Print the lines that start the entries and continue through the one holding "You are a computer-use agent.", please, exactly and with the pictures omitted.
EXTRACTED ENTRIES section start
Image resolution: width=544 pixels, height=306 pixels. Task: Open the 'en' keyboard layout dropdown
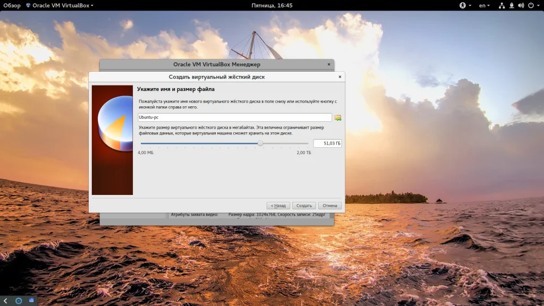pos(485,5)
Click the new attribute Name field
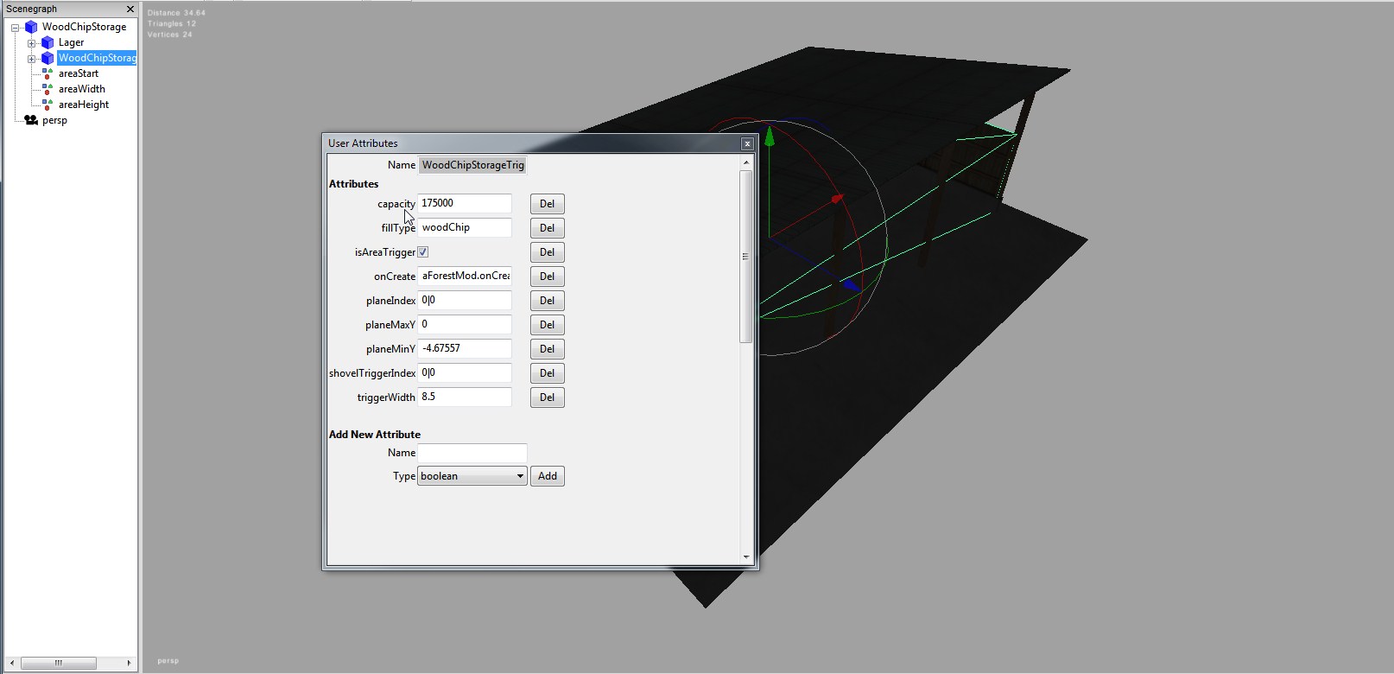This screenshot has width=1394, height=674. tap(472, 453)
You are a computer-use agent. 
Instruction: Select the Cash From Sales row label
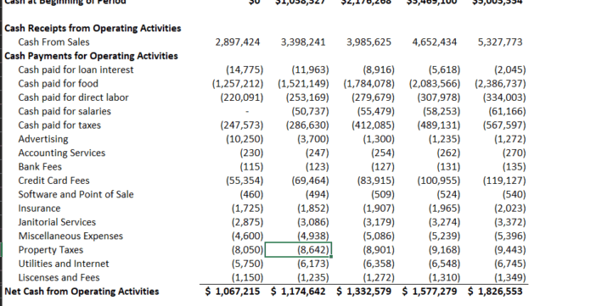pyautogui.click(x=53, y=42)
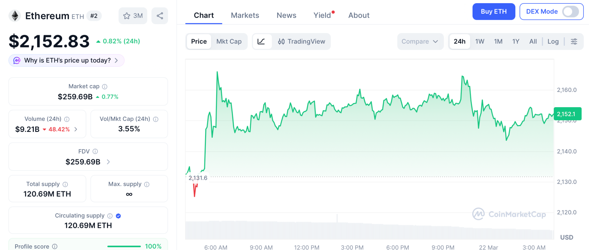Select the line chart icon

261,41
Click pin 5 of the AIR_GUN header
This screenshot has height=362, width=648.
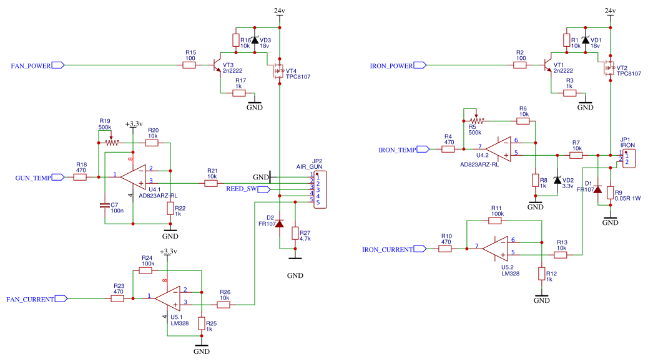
EXTRACTED ENTRIES section end
[PROBLEM SOLUTION]:
Image resolution: width=544 pixels, height=306 pixels. Task: Open the 'en' keyboard layout dropdown
pos(485,5)
Click the new attribute Name field
This screenshot has width=1394, height=674. tap(472, 453)
You are a computer-use agent. 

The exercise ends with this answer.